Dark Tales

Ian Breeds
Quint-essential Theatre Company
Rosemary Branch Theatre
(2011)

Dark Tales publicity image

With an eerie poster announcing "a truly terrifying night" and a warning that that those with a nervous disposition should think carefully before attending, this new company seems very confident of scaring your pants off with its triple bill of Dark Tales. In fact, they give you more, for there is a fourth story that's narrated while the scene is change between the first two one-acters, so they clearly intend to offer you your money's worth. But do they really deliver?

These are Ian Breed's first plays to be staged professionally and he directs them himself, casting them with actors who, like him, all trained with the Courtyard Theatre Training Company, so no doubt this production (for which the Courtyard's artistic director Tim Gill is the producer) has been very much a learning curve.
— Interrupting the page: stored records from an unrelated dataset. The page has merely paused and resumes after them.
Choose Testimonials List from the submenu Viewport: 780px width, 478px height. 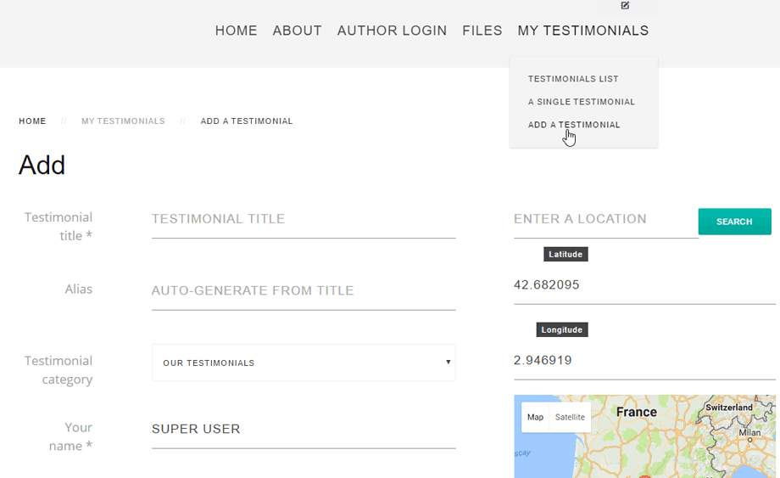(x=573, y=79)
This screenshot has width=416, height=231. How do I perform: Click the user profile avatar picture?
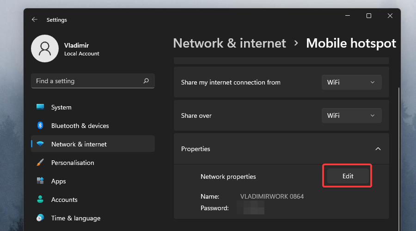(44, 49)
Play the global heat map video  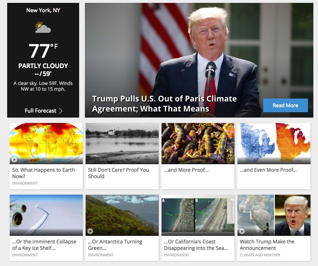coord(14,160)
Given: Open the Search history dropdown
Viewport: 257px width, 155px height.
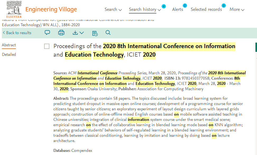Looking at the screenshot, I should tap(145, 10).
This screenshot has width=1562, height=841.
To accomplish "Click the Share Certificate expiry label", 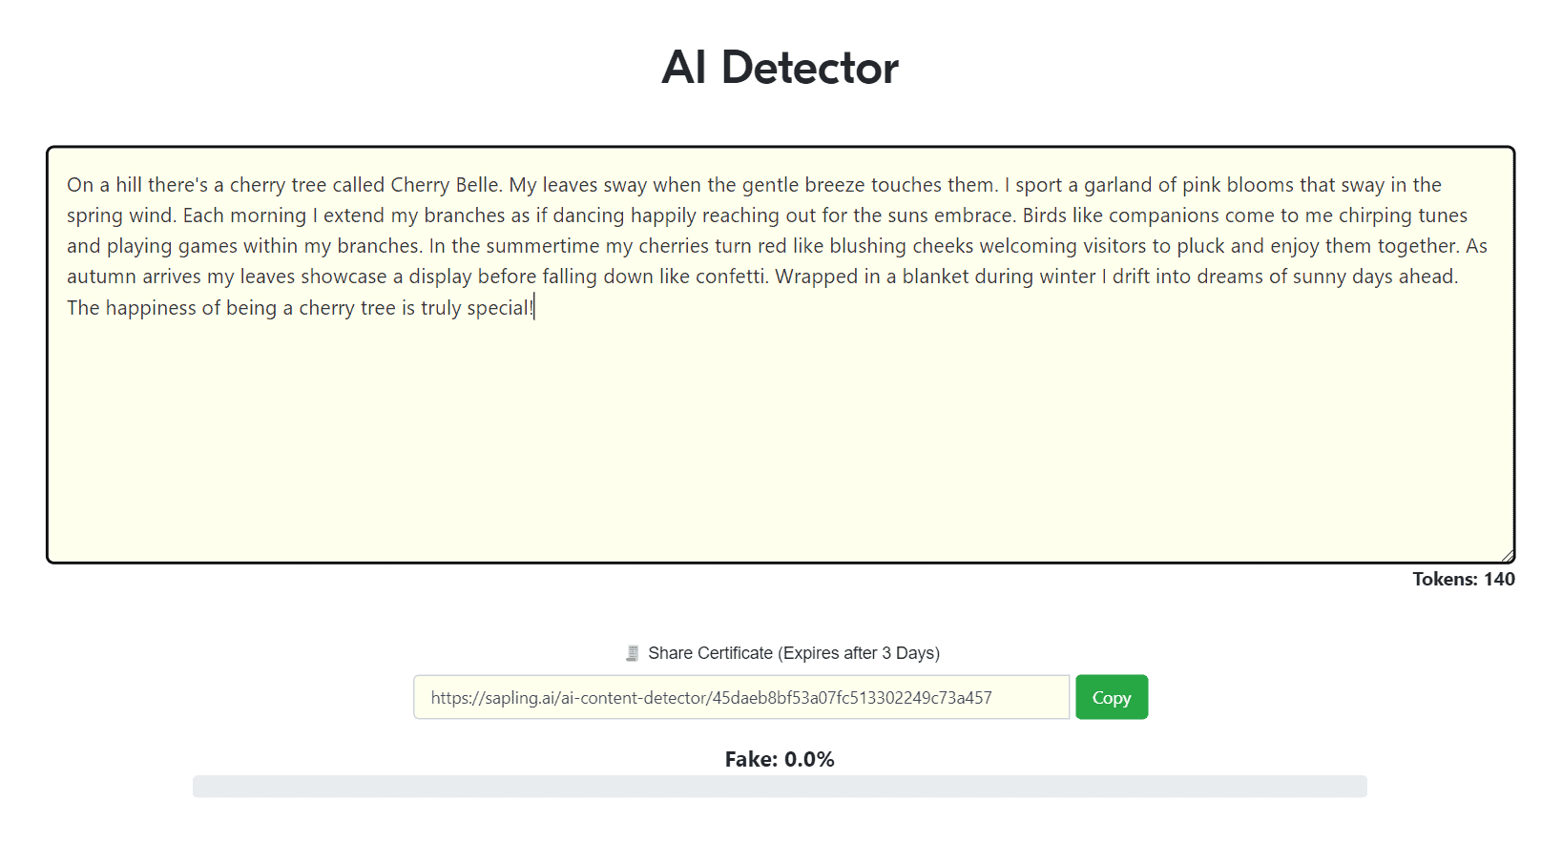I will tap(793, 653).
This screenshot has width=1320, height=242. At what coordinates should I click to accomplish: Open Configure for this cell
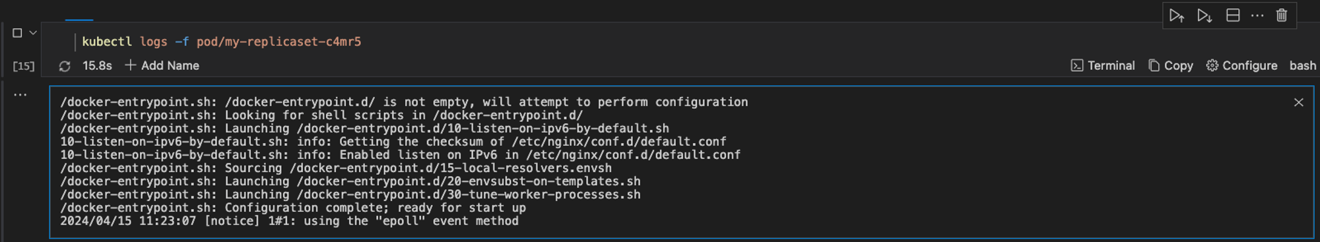(x=1241, y=65)

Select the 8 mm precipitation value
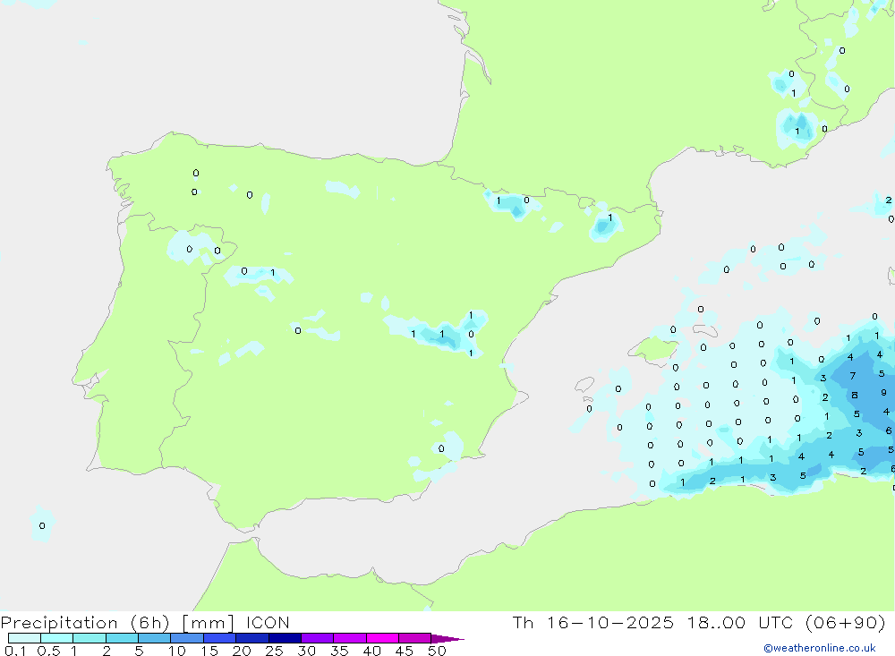pyautogui.click(x=855, y=395)
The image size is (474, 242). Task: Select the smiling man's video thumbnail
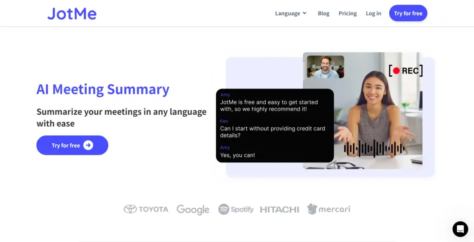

He is certainly to be congratulated for getting them on and making them run smoothly with limited resources but he has only been partially successful.

The first play, Bloody Mary, is very brief, a succession of very short scenes that seems more like the scenario for a five-minute student film, a plot proposal rather than a theatre play, though a few lines of dialogue do give the actors enough to suggest two couples' relationships. Ghostly appearances are followed by people disappearing along with any dramatic content. Its artifice is less chilling than the rather banal story that follows about a man haunted by a girl he believes he has run over.

The second play, Unsound Mind, is set in a psychiatric hospital and begins to look at the delicate relationship between doctors and patient, the jealousies that can develop and exactly who is mad, plus a spot of blackmail. It doesn't take this very far and there is little in the writing to make the doctor characters credible, though there is a very neat twist just before the curtain. Andy Gibbins and Jasraj Sahota as the doctors and Monique Cunningham and Sarah Tyler Shaw as the patients do their best to make it credible but we are in Grand Guignol territory here. A more florid style might perhaps have been more effective while some semi-danced interruptions are confusing.

The Evacuee, the final play, is a much more effective piece that centres on the haunting of an evacuated schoolgirl who has lost the ability to speak following the shock of her brother's death in an air raid. Her loss is reflected in that of her reluctant host whose wife escaped the traumas of war in her own way and wants her husband to join her. There is a serious undercurrent here of what war and stress can do to people but the characters again serve the ingenious plot rather than becoming real people.

Nevertheless Monique Cunningham manages to be moving as the mute evacuee and Andy Gibbons suggest something of the kind heart and troubled mind behind the dour exterior of the man with whom she is billeted and Sarah Tyler gets just the right mix of compassion and brusque efficiency as the billeting officer. Her performance in particular suggested this set in Britain in the 1940s, though a duvet and the child's paperback would have been out of period and there is no reason why this had to be an evacuation from the British blitz. Full marks to designer Viktor Palfi and the stage management however for the poltergeist-like effects.

"Dark Tales" plays at the Rosemary Branch Theatre until 28th August, then the Courtyard Theatre 30th August - 4th September, Upstairs at the Gatehouse 6th - 11th September and at the Lion and Unicorn Theatre 13th - 18th September 2011.